*EXERCISE INSTRUCTIONS*.
**a)** Reproduce the movie blog post below from "Right? Does everyone" up to and including "film it seems.".
**b)** Pick up the blog post on spoilers and the Warcraft movie where it stops, and keep writing it.

*SELECTED PASSAGE*.
= = =
On the podcast, it was always hard talking about new movies, because we were always having to tiptoe around spoilers. Of all the horrible things that can come from the internet, and I've talked about playing a few games of "just the tip" with the deep web, nothing rates quite as high on the hate list as spoilers...or at least the people doing the spoiling with little to no warning. It's hard not to be that guy. A few minutes is hardly a lot of advanced notice to give, and we can't exactly tell you where to resume listening if you want to skip ahead.
Audio is tricky. Text is easy. All you have to do is go big and bold, and maybe say something like
SPOILERS MAY FOLLOW, READ AT YOUR OWN RISK
...and everyone easily gets the point.
Right? Does everyone get the point? Thought so...so without further ado, on with the show!
Warcraft: The Beginning
I'm going to preface this by saying that I have a strong bias; I've never played Warcraft or World of Warcraft. I had no idea going into this movie who any of the notable characters are in the series, what the idealogies are, or what any of the big caveats are of the games. It was clear that some knowledge of the universe in which this exists was a prerequisite to seeing this. Lothar...Durotan...Khadgar...Gul'dan... ...I spent the whole movie getting these characters confused, as character development seems to have been left largely in the hands of the game makers, who were far removed from the production of the film it seems.
= = =
*RECORDED DATA*.
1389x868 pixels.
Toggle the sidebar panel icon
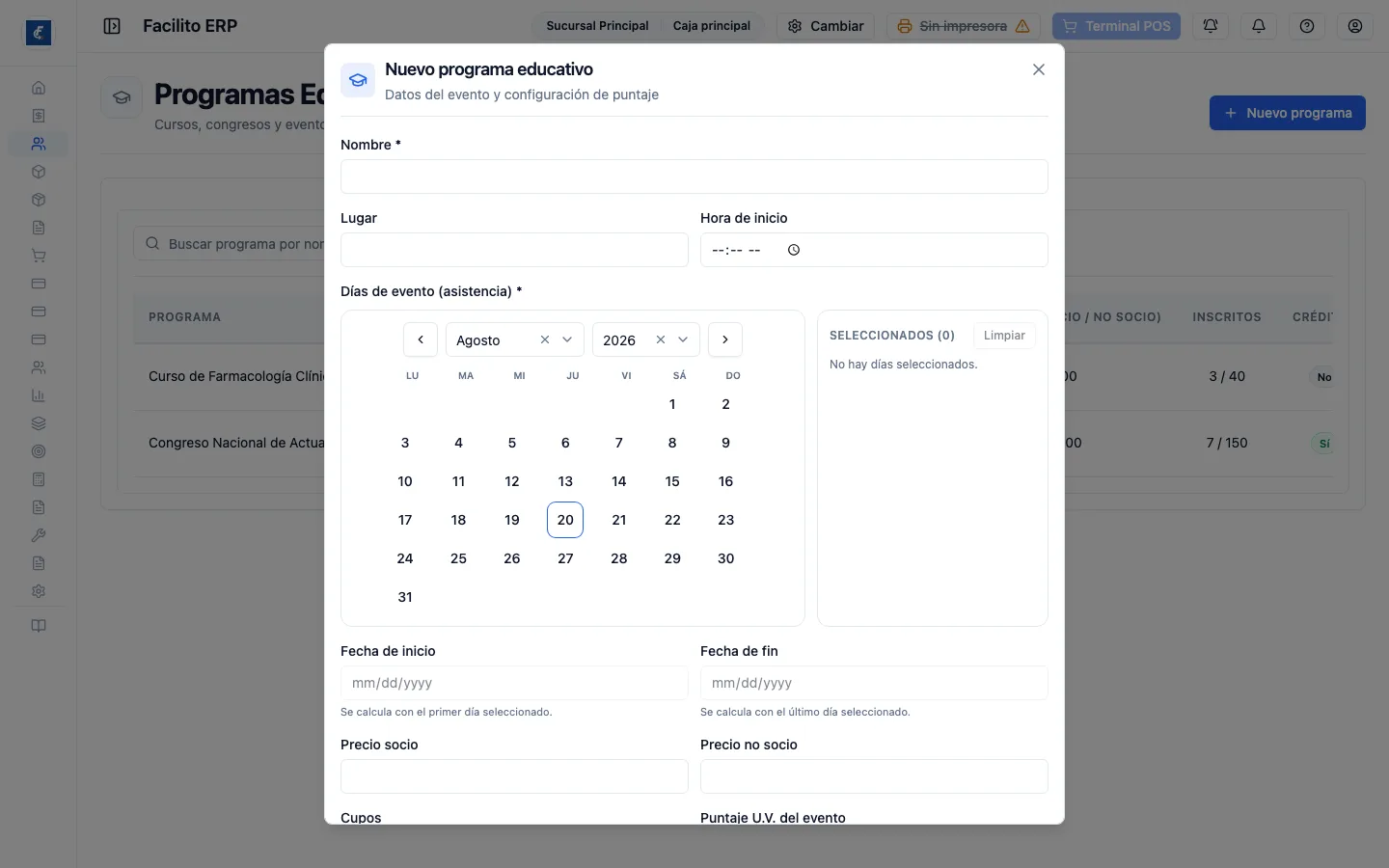[112, 26]
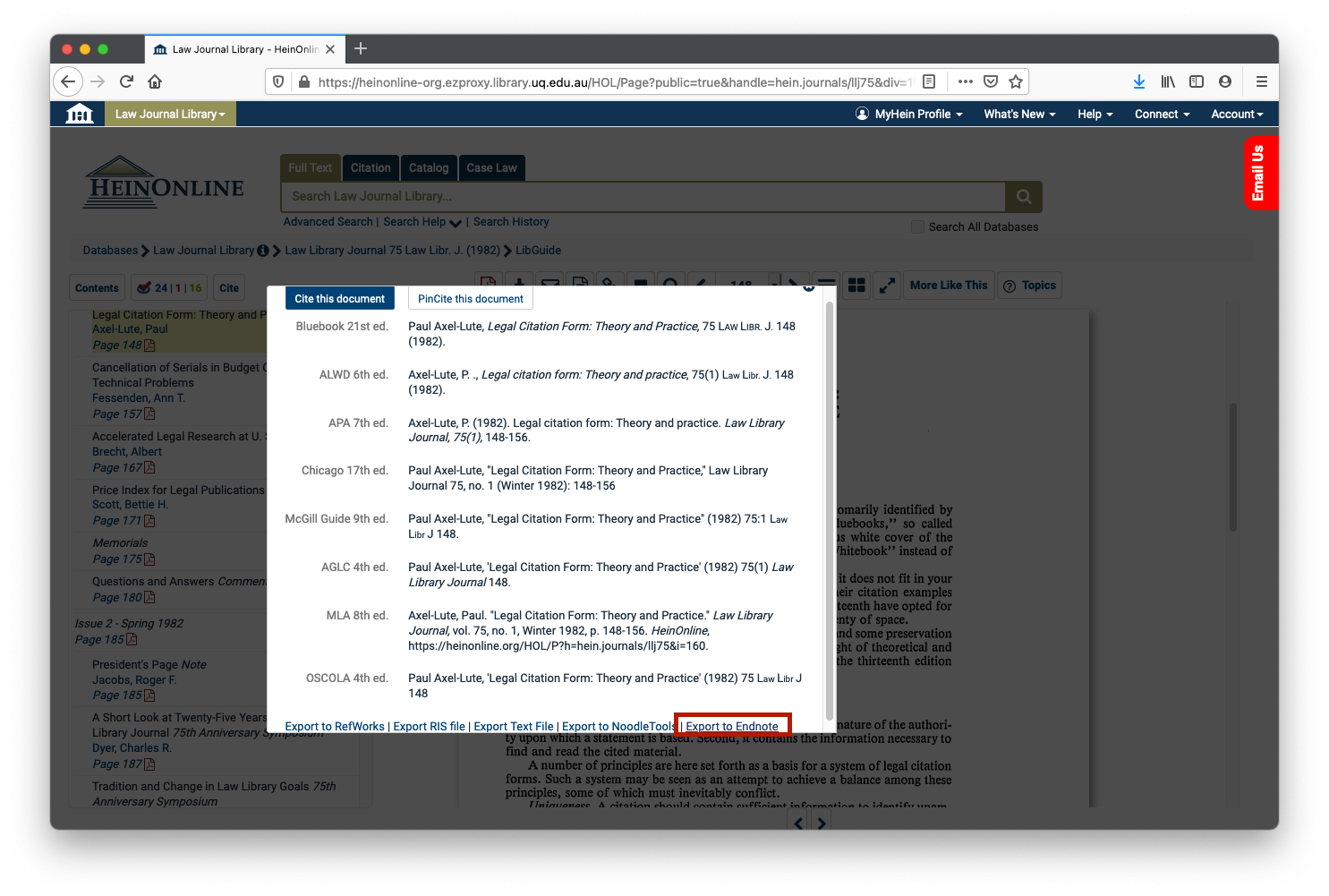Download the PDF of this page
1329x896 pixels.
pyautogui.click(x=488, y=283)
= = =
*RESPONSE LIST*.
**a)**
Right? Does everyone get the point? Thought so...so without further ado, on with the show!
Warcraft: The Beginning
I'm going to preface this by saying that I have a strong bias; I've never played Warcraft or World of Warcraft. I had no idea going into this movie who any of the notable characters are in the series, what the idealogies are, or what any of the big caveats are of the games. It was clear that some knowledge of the universe in which this exists was a prerequisite to seeing this. Lothar...Durotan...Khadgar...Gul'dan... ...I spent the whole movie getting these characters confused, as character development seems to have been left largely in the hands of the game makers, who were far removed from the production of the film it seems.

**b)**
As much as I can gather, this movie is the preface for where the original Warcraft game picks up. Before there was the war between the Alliance and the Horde, there was the Gate, bridging the two worlds of Draenor and Azeroth, fueled by a dark magic called Fel. The Orcs face extinction, as their home world of Draenor slowly dies, and the races of Azeroth now face the wrath of the Orc Horde as they try to claim a new home using the only form of negotiation they know...War.
This is as much as I've managed to gather about the lore of Warcraft from the film, and...I'm going to go ahead and throw this out there...I didn't like it. But, my reasons are obvious, so let's see if I can be objective about this.
My gripe primarily was with the lack of developing the characters, and establishing lore. This was definitely intended as a movie for existing fans of the Warcraft franchise, that already are firmly rooted in its adage and legend.
This movie wasn't made to bring in a larger fanbase, it was more made to cater to its already established fanbase, in my opinion anyways. And while I'm sure this will make some new fans of the franchise, this is a fan service movie.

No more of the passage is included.